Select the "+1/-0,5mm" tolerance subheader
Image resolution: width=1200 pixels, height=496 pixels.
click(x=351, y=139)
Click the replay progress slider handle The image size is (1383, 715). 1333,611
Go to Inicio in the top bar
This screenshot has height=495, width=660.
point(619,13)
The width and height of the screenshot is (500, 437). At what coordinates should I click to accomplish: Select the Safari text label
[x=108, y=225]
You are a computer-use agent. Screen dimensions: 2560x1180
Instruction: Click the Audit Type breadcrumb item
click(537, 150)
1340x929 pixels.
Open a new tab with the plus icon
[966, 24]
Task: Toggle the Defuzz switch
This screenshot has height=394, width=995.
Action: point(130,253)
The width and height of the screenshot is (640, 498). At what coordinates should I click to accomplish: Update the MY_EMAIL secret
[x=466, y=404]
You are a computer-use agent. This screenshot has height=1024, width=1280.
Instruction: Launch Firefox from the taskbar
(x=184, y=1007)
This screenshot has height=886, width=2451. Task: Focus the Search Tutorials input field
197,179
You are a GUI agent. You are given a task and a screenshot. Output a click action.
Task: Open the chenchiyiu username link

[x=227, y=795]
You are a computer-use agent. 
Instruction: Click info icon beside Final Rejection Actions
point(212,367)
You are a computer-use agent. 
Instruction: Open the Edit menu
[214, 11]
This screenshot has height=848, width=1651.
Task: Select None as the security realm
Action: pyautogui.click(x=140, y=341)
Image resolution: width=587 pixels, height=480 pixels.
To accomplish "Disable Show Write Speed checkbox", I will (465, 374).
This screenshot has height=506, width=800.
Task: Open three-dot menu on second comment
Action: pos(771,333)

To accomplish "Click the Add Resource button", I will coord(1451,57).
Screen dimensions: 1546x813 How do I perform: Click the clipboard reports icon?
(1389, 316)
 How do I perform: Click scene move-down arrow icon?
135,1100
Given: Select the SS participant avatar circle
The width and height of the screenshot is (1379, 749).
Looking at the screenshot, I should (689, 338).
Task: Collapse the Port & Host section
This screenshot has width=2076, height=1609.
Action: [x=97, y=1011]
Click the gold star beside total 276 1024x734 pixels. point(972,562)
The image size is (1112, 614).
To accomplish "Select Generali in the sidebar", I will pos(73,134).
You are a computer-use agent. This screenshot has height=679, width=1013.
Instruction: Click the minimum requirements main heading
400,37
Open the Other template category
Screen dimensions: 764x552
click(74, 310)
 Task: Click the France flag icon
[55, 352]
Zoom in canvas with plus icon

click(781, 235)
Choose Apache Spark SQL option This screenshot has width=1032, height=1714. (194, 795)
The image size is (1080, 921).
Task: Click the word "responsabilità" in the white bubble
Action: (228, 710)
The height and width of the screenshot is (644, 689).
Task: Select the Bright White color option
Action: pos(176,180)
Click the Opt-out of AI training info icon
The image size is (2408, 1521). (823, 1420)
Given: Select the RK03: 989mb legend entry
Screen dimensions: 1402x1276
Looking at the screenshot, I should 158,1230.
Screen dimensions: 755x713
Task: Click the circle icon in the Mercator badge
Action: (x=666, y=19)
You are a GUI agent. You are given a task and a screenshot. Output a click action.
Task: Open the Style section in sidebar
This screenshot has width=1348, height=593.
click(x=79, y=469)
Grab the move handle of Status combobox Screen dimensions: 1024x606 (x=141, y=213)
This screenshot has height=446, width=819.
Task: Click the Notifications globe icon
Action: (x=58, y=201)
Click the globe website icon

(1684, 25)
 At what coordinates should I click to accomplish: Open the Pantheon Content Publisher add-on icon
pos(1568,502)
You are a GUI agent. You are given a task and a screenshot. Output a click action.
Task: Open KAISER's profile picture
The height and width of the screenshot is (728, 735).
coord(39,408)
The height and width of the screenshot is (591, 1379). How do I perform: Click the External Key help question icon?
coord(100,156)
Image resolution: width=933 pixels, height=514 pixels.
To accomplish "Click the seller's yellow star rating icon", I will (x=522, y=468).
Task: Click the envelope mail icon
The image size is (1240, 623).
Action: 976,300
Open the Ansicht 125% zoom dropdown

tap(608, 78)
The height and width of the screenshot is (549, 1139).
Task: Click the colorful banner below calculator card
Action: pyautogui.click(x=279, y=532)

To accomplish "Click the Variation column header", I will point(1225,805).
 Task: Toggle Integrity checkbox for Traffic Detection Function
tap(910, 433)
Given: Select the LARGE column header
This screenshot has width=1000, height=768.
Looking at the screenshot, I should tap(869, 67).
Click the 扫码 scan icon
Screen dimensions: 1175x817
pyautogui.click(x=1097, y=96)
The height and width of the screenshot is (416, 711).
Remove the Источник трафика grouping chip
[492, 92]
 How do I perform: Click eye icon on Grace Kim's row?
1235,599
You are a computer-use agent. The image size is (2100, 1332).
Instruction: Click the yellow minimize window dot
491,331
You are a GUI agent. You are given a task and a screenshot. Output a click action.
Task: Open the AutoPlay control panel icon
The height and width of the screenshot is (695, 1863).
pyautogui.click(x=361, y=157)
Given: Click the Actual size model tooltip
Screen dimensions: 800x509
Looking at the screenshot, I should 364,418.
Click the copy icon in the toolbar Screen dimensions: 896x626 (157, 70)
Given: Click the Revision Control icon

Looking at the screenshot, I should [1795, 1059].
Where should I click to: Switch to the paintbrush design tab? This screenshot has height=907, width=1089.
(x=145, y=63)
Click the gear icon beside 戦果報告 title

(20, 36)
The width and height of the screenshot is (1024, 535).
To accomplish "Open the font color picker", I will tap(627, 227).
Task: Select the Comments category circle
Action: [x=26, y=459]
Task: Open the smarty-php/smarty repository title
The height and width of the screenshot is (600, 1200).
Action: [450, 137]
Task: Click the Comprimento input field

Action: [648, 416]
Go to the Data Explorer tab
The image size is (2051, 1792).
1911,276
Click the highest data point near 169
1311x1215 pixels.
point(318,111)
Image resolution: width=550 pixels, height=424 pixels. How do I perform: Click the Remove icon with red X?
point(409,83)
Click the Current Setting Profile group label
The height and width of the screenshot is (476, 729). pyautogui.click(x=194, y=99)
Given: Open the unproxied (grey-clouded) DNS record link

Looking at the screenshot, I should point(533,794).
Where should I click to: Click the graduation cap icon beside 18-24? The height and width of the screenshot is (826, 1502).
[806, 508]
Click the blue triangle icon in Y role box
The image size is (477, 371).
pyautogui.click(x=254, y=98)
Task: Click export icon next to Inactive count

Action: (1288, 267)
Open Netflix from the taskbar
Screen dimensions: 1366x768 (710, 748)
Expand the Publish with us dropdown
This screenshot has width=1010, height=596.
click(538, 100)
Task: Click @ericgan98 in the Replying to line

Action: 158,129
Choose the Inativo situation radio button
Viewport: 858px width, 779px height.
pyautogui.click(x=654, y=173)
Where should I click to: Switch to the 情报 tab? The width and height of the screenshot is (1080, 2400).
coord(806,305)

[Stated exercise] Convert all of the records above into a JSON list of strings, with one string per line and blank lines left out.

[Complete output]
[
  "Select the \"+1/-0,5mm\" tolerance subheader",
  "Image resolution: width=1200 pixels, height=496 pixels.",
  "click(x=351, y=139)",
  "Click the replay progress slider handle The image size is (1383, 715). 1333,611",
  "Go to Inicio in the top bar",
  "This screenshot has height=495, width=660.",
  "point(619,13)",
  "The width and height of the screenshot is (500, 437). At what coordinates should I click to accomplish: Select the Safari text label",
  "[x=108, y=225]",
  "You are a computer-use agent. Screen dimensions: 2560x1180",
  "Instruction: Click the Audit Type breadcrumb item",
  "click(537, 150)",
  "1340x929 pixels.",
  "Open a new tab with the plus icon",
  "[966, 24]",
  "Task: Toggle the Defuzz switch",
  "This screenshot has height=394, width=995.",
  "Action: point(130,253)",
  "The width and height of the screenshot is (640, 498). At what coordinates should I click to accomplish: Update the MY_EMAIL secret",
  "[x=466, y=404]",
  "You are a computer-use agent. This screenshot has height=1024, width=1280.",
  "Instruction: Launch Firefox from the taskbar",
  "(x=184, y=1007)",
  "This screenshot has height=886, width=2451. Task: Focus the Search Tutorials input field",
  "197,179",
  "You are a GUI agent. You are given a task and a screenshot. Output a click action.",
  "Task: Open the chenchiyiu username link",
  "[x=227, y=795]",
  "You are a computer-use agent. ",
  "Instruction: Click info icon beside Final Rejection Actions",
  "point(212,367)",
  "You are a computer-use agent. ",
  "Instruction: Open the Edit menu",
  "[214, 11]",
  "This screenshot has height=848, width=1651.",
  "Task: Select None as the security realm",
  "Action: pyautogui.click(x=140, y=341)",
  "Image resolution: width=587 pixels, height=480 pixels.",
  "To accomplish \"Disable Show Write Speed checkbox\", I will (465, 374).",
  "This screenshot has height=506, width=800.",
  "Task: Open three-dot menu on second comment",
  "Action: pos(771,333)",
  "To accomplish \"Click the Add Resource button\", I will coord(1451,57).",
  "Screen dimensions: 1546x813 How do I perform: Click the clipboard reports icon?",
  "(1389, 316)",
  " How do I perform: Click scene move-down arrow icon?",
  "135,1100",
  "Given: Select the SS participant avatar circle",
  "The width and height of the screenshot is (1379, 749).",
  "Looking at the screenshot, I should (689, 338).",
  "Task: Collapse the Port & Host section",
  "This screenshot has width=2076, height=1609.",
  "Action: [x=97, y=1011]",
  "Click the gold star beside total 276 1024x734 pixels. point(972,562)",
  "The image size is (1112, 614).",
  "To accomplish \"Select Generali in the sidebar\", I will pos(73,134).",
  "You are a computer-use agent. This screenshot has height=679, width=1013.",
  "Instruction: Click the minimum requirements main heading",
  "400,37",
  "Open the Other template category",
  "Screen dimensions: 764x552",
  "click(74, 310)",
  " Task: Click the France flag icon",
  "[55, 352]",
  "Zoom in canvas with plus icon",
  "click(781, 235)",
  "Choose Apache Spark SQL option This screenshot has width=1032, height=1714. (194, 795)",
  "The image size is (1080, 921).",
  "Task: Click the word \"responsabilità\" in the white bubble",
  "Action: (228, 710)",
  "The height and width of the screenshot is (644, 689).",
  "Task: Select the Bright White color option",
  "Action: pos(176,180)",
  "Click the Opt-out of AI training info icon",
  "The image size is (2408, 1521). (823, 1420)",
  "Given: Select the RK03: 989mb legend entry",
  "Screen dimensions: 1402x1276",
  "Looking at the screenshot, I should 158,1230.",
  "Screen dimensions: 755x713",
  "Task: Click the circle icon in the Mercator badge",
  "Action: (x=666, y=19)",
  "You are a GUI agent. You are given a task and a screenshot. Output a click action.",
  "Task: Open the Style section in sidebar",
  "This screenshot has width=1348, height=593.",
  "click(x=79, y=469)",
  "Grab the move handle of Status combobox Screen dimensions: 1024x606 (x=141, y=213)",
  "This screenshot has height=446, width=819.",
  "Task: Click the Notifications globe icon",
  "Action: (x=58, y=201)",
  "Click the globe website icon",
  "(1684, 25)",
  " At what coordinates should I click to accomplish: Open the Pantheon Content Publisher add-on icon",
  "pos(1568,502)",
  "You are a GUI agent. You are given a task and a screenshot. Output a click action.",
  "Task: Open KAISER's profile picture",
  "The height and width of the screenshot is (728, 735).",
  "coord(39,408)",
  "The height and width of the screenshot is (591, 1379). How do I perform: Click the External Key help question icon?",
  "coord(100,156)",
  "Image resolution: width=933 pixels, height=514 pixels.",
  "To accomplish \"Click the seller's yellow star rating icon\", I will (x=522, y=468).",
  "Task: Click the envelope mail icon",
  "The image size is (1240, 623).",
  "Action: 976,300",
  "Open the Ansicht 125% zoom dropdown",
  "tap(608, 78)",
  "The height and width of the screenshot is (549, 1139).",
  "Task: Click the colorful banner below calculator card",
  "Action: pyautogui.click(x=279, y=532)",
  "To accomplish \"Click the Variation column header\", I will point(1225,805).",
  " Task: Toggle Integrity checkbox for Traffic Detection Function",
  "tap(910, 433)",
  "Given: Select the LARGE column header",
  "This screenshot has width=1000, height=768.",
  "Looking at the screenshot, I should tap(869, 67).",
  "Click the 扫码 scan icon",
  "Screen dimensions: 1175x817",
  "pyautogui.click(x=1097, y=96)",
  "The height and width of the screenshot is (416, 711).",
  "Remove the Источник трафика grouping chip",
  "[492, 92]",
  " How do I perform: Click eye icon on Grace Kim's row?",
  "1235,599",
  "You are a computer-use agent. The image size is (2100, 1332).",
  "Instruction: Click the yellow minimize window dot",
  "491,331",
  "You are a GUI agent. You are given a task and a screenshot. Output a click action.",
  "Task: Open the AutoPlay control panel icon",
  "The height and width of the screenshot is (695, 1863).",
  "pyautogui.click(x=361, y=157)",
  "Given: Click the Actual size model tooltip",
  "Screen dimensions: 800x509",
  "Looking at the screenshot, I should 364,418.",
  "Click the copy icon in the toolbar Screen dimensions: 896x626 (157, 70)",
  "Given: Click the Revision Control icon",
  "Looking at the screenshot, I should [1795, 1059].",
  "Where should I click to: Switch to the paintbrush design tab? This screenshot has height=907, width=1089.",
  "(x=145, y=63)",
  "Click the gear icon beside 戦果報告 title",
  "(20, 36)",
  "The width and height of the screenshot is (1024, 535).",
  "To accomplish \"Open the font color picker\", I will tap(627, 227).",
  "Task: Select the Comments category circle",
  "Action: [x=26, y=459]",
  "Task: Open the smarty-php/smarty repository title",
  "The height and width of the screenshot is (600, 1200).",
  "Action: [450, 137]",
  "Task: Click the Comprimento input field",
  "Action: [648, 416]",
  "Go to the Data Explorer tab",
  "The image size is (2051, 1792).",
  "1911,276",
  "Click the highest data point near 169",
  "1311x1215 pixels.",
  "point(318,111)",
  "Image resolution: width=550 pixels, height=424 pixels. How do I perform: Click the Remove icon with red X?",
  "point(409,83)",
  "Click the Current Setting Profile group label",
  "The height and width of the screenshot is (476, 729). pyautogui.click(x=194, y=99)",
  "Given: Open the unproxied (grey-clouded) DNS record link",
  "Looking at the screenshot, I should point(533,794).",
  "Where should I click to: Click the graduation cap icon beside 18-24? The height and width of the screenshot is (826, 1502).",
  "[806, 508]",
  "Click the blue triangle icon in Y role box",
  "The image size is (477, 371).",
  "pyautogui.click(x=254, y=98)",
  "Task: Click export icon next to Inactive count",
  "Action: (1288, 267)",
  "Open Netflix from the taskbar",
  "Screen dimensions: 1366x768 (710, 748)",
  "Expand the Publish with us dropdown",
  "This screenshot has width=1010, height=596.",
  "click(538, 100)",
  "Task: Click @ericgan98 in the Replying to line",
  "Action: 158,129",
  "Choose the Inativo situation radio button",
  "Viewport: 858px width, 779px height.",
  "pyautogui.click(x=654, y=173)",
  "Where should I click to: Switch to the 情报 tab? The width and height of the screenshot is (1080, 2400).",
  "coord(806,305)"
]